Modaser Islami, a consultant based in Kabul, also saw the procession arrive and said they were accompanied by around 200 people.
Islami, speaking to BuzzFeed News via messenger, said the group was exhausted, but that they would spend the day visiting mosques around the city and speaking to people. "They walked a LOT and couldn't take proper food as well," he said.
Latif said the men were carefully escorted by the police through the capital. "It really felt like a people's movement, because everyone felt embraced and welcomed and there were no special concessions made for some warlord or some politician," he said.
A groundbreaking cease-fire was announced by Afghanistan's leader Ashraf Gani, coinciding with Eid celebrations. For the first time in 23 years there was a formal pause in the fighting, with Taliban fighters entering cities like Kabul.
Latif said it was extraordinary to see "enemies embracing on the street, acknowledging that they are brothers tired of a war that is separating them."
But although some celebrated the ceasefire, many questioned letting the fighters back into the city — and whether the brief pause in hostilities would last.
Sadly, the violence was not stopped entirely: a suicide bomber detonated his device in a crowd in Jalalabad, killing at least 18, and the Islamic state claimed an attack on a group of Taliban leaders that killed 36.
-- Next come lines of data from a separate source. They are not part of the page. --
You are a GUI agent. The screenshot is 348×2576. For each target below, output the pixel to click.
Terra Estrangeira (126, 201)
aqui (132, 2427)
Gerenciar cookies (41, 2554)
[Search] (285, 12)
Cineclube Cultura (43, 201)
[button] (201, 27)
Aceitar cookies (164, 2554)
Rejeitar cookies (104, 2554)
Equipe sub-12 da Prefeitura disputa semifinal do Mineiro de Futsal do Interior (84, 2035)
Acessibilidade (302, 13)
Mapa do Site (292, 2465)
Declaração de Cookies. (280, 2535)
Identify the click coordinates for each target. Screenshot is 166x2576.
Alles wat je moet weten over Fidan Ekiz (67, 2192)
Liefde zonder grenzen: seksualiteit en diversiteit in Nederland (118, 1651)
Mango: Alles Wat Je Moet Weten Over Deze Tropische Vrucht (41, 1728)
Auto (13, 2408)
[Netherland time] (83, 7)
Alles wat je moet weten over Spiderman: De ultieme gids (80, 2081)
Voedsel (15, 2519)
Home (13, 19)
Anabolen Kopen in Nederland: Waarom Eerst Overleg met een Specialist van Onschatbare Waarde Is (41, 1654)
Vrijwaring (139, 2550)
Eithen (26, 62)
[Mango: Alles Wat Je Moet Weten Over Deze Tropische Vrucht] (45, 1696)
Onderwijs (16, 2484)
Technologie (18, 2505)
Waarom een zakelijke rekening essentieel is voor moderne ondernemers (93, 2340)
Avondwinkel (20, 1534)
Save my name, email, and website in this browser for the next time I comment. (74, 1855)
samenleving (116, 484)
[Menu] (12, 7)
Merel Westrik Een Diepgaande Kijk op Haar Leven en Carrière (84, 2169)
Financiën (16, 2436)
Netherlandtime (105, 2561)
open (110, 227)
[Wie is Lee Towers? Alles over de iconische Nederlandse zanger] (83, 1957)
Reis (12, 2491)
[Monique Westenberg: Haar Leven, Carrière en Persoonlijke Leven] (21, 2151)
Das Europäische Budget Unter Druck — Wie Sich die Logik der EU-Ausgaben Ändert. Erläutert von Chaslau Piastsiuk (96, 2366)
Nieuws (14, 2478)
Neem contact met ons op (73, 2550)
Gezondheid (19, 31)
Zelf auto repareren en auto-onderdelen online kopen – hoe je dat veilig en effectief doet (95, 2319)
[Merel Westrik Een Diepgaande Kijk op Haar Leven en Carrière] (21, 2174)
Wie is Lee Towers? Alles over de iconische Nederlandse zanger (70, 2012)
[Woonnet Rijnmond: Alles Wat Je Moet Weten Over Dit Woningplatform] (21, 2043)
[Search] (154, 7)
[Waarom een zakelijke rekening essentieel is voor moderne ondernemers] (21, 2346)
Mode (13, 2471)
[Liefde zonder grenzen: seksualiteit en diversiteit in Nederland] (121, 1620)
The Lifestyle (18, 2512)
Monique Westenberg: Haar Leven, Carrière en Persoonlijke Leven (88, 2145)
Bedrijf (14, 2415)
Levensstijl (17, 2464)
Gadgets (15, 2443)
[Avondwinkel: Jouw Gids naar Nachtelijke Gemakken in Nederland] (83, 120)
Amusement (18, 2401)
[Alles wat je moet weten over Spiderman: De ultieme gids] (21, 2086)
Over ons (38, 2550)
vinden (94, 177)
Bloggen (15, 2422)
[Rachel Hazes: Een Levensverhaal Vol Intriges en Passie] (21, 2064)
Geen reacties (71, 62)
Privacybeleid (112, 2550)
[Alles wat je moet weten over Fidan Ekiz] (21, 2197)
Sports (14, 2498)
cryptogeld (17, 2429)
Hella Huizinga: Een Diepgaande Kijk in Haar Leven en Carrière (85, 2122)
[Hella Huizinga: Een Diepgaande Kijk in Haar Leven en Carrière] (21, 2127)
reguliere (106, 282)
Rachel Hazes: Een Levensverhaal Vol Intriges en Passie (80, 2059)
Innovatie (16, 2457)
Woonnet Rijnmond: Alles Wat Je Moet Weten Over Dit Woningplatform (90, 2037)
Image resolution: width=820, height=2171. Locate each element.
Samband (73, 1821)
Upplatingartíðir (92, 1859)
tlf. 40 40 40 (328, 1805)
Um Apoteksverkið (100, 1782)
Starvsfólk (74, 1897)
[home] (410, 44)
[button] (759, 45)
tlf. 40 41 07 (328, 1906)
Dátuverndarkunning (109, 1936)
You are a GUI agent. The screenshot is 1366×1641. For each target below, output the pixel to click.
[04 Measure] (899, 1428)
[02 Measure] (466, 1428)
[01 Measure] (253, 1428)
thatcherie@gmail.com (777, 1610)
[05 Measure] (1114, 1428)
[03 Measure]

But, Latif explained, today the city came out to embrace the young, injured, and old men who had made the journey – shrugging off their tiredness after celebrating Eid. "The Abdur Rahman mosque was full of people, media, supporters who had come to greet them, including women, and of the marchers themselves," he said.
It had been a remarkable week, he said, "seeing people willing to risk so much, and put up with so much difficulty, walking through the heat, hungry and thirsty through Ramadan, just to call for peace."